> **Exercise aim**
Within the entries below, every line containing "Given" is to be copied.

> **Data provided**

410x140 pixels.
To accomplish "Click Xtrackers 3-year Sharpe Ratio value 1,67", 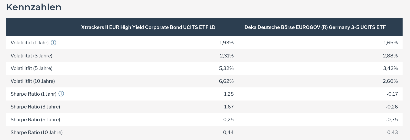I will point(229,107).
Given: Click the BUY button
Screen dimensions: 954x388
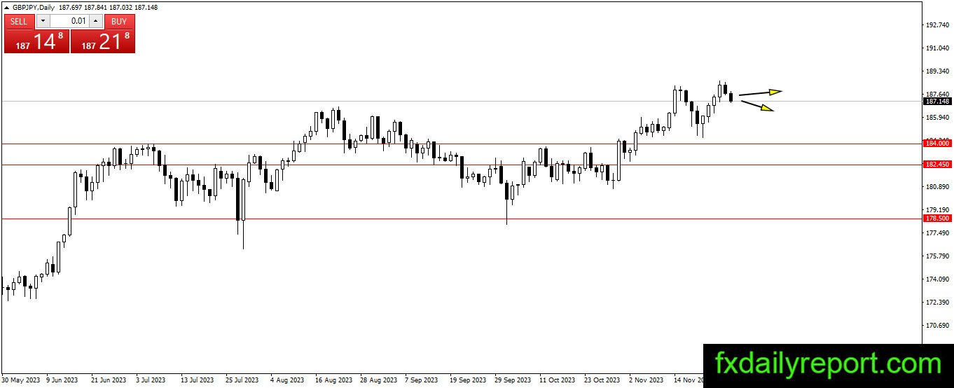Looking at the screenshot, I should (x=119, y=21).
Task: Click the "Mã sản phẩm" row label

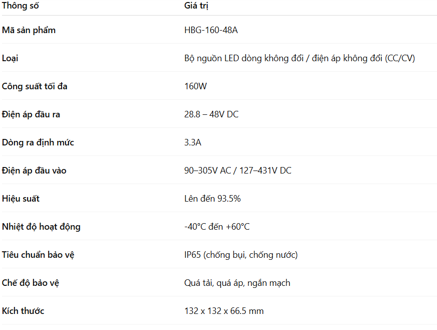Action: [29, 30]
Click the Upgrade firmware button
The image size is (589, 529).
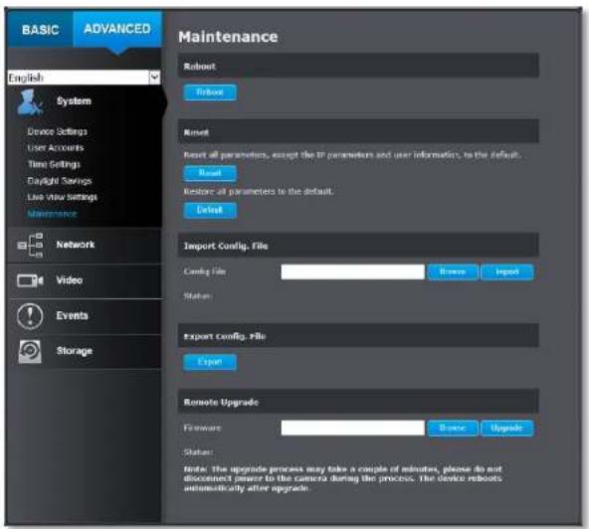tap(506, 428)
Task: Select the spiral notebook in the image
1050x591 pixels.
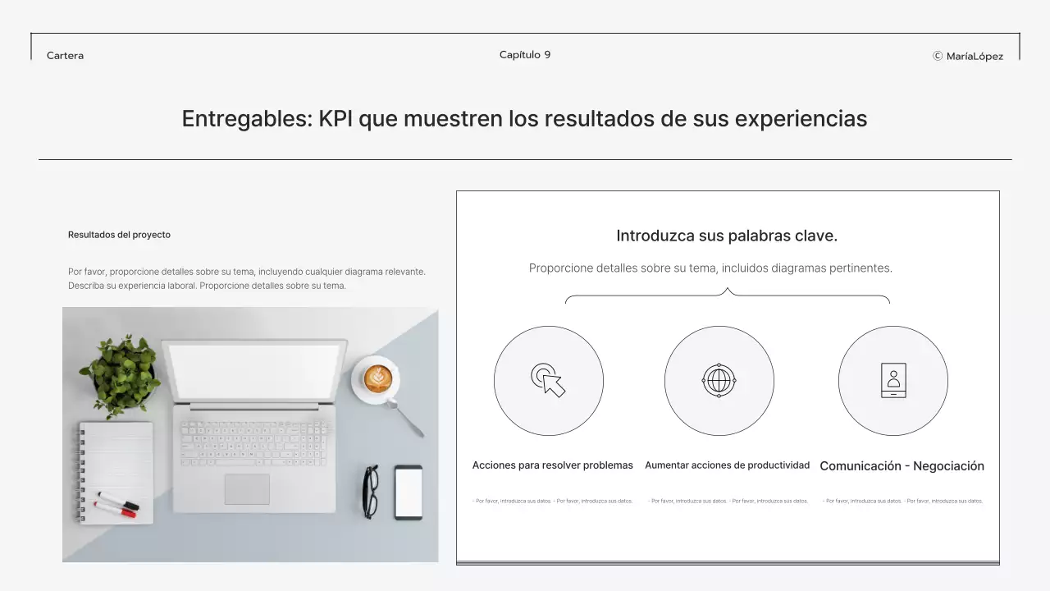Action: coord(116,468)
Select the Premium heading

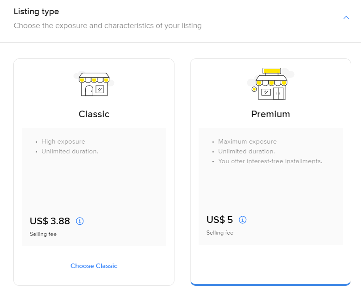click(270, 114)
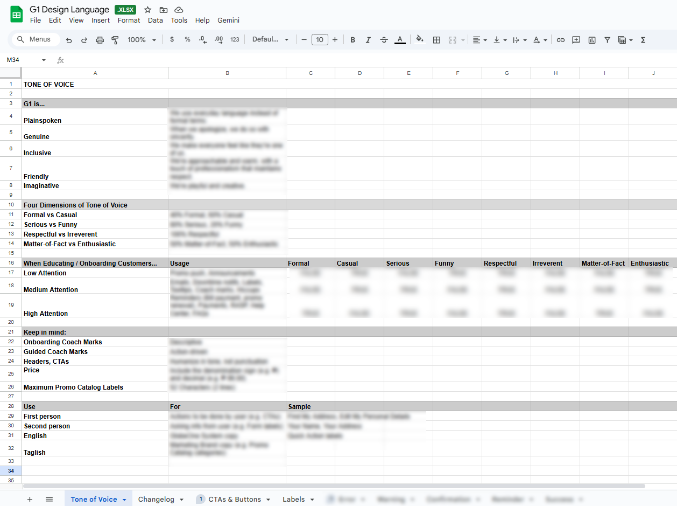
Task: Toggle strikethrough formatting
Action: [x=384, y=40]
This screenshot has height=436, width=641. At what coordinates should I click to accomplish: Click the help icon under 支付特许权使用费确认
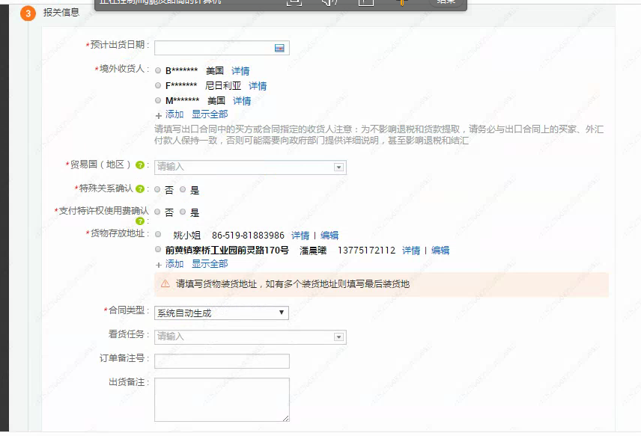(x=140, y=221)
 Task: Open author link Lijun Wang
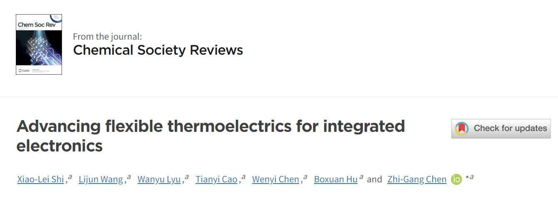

---

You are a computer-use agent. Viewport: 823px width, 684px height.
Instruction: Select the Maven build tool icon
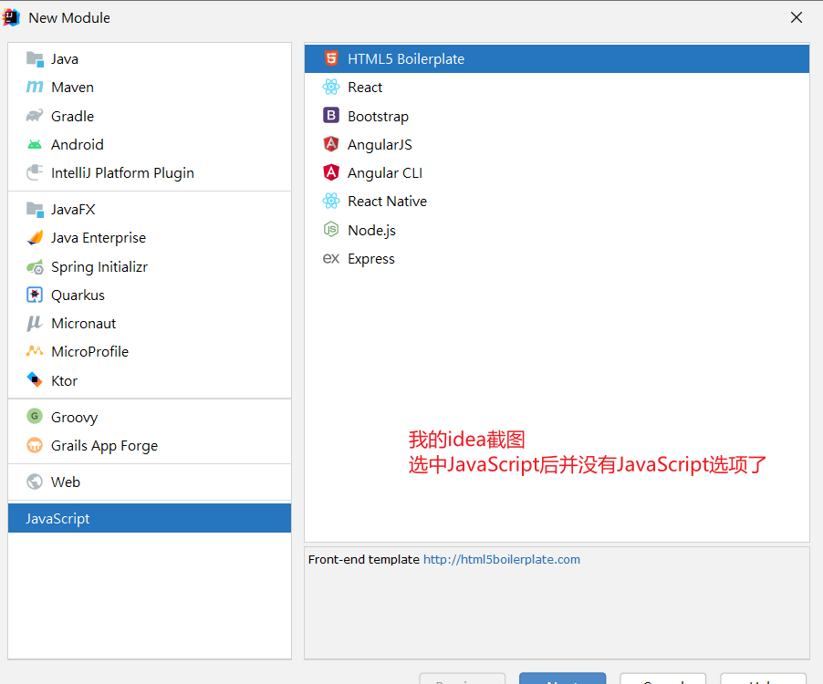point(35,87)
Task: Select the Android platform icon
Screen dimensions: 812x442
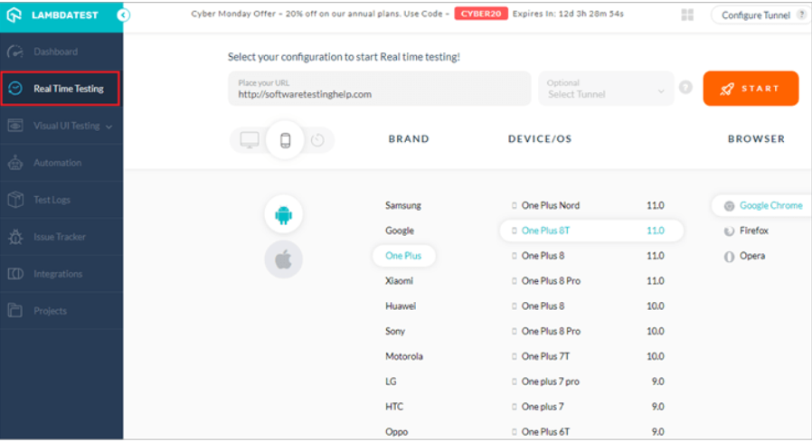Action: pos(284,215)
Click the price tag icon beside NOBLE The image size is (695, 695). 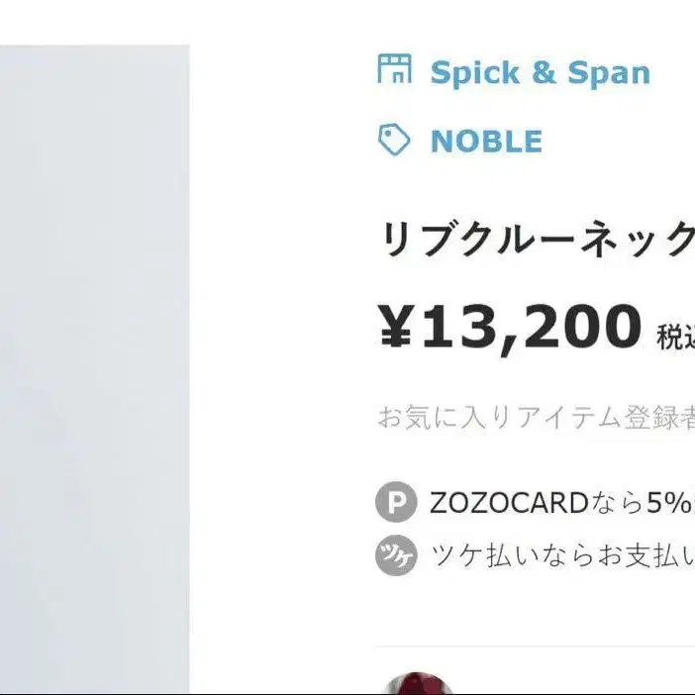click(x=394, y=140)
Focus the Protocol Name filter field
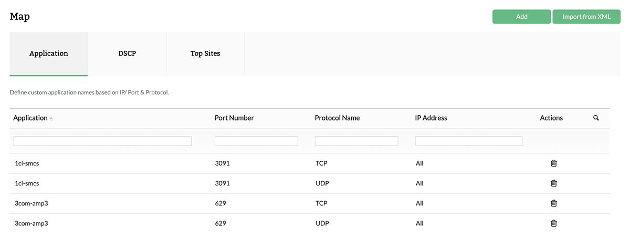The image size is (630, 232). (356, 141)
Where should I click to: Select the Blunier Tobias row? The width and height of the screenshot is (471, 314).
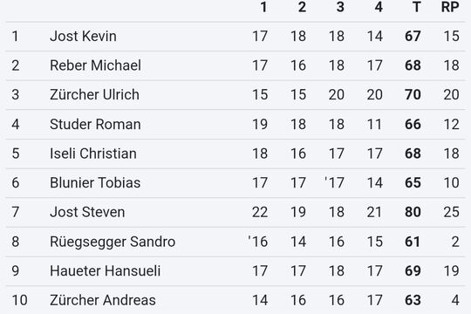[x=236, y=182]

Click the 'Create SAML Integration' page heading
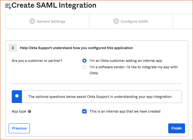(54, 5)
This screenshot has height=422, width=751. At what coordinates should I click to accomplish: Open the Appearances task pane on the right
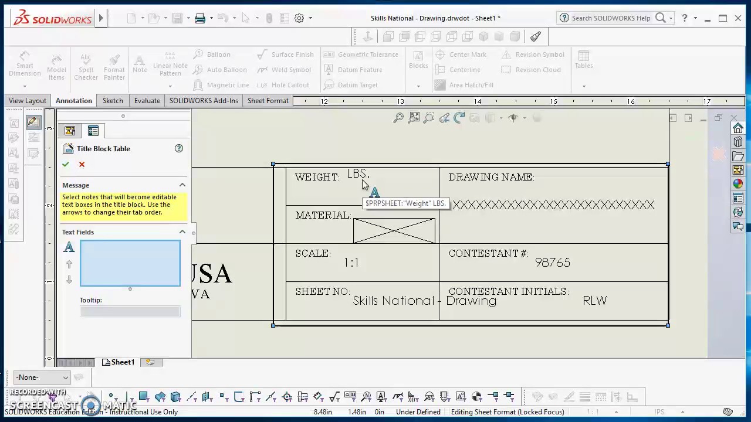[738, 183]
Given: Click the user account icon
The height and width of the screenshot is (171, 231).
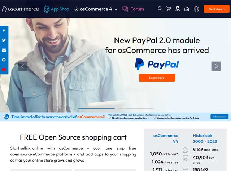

> **Result**
Given: Click the BUY button
Given: Click the user account icon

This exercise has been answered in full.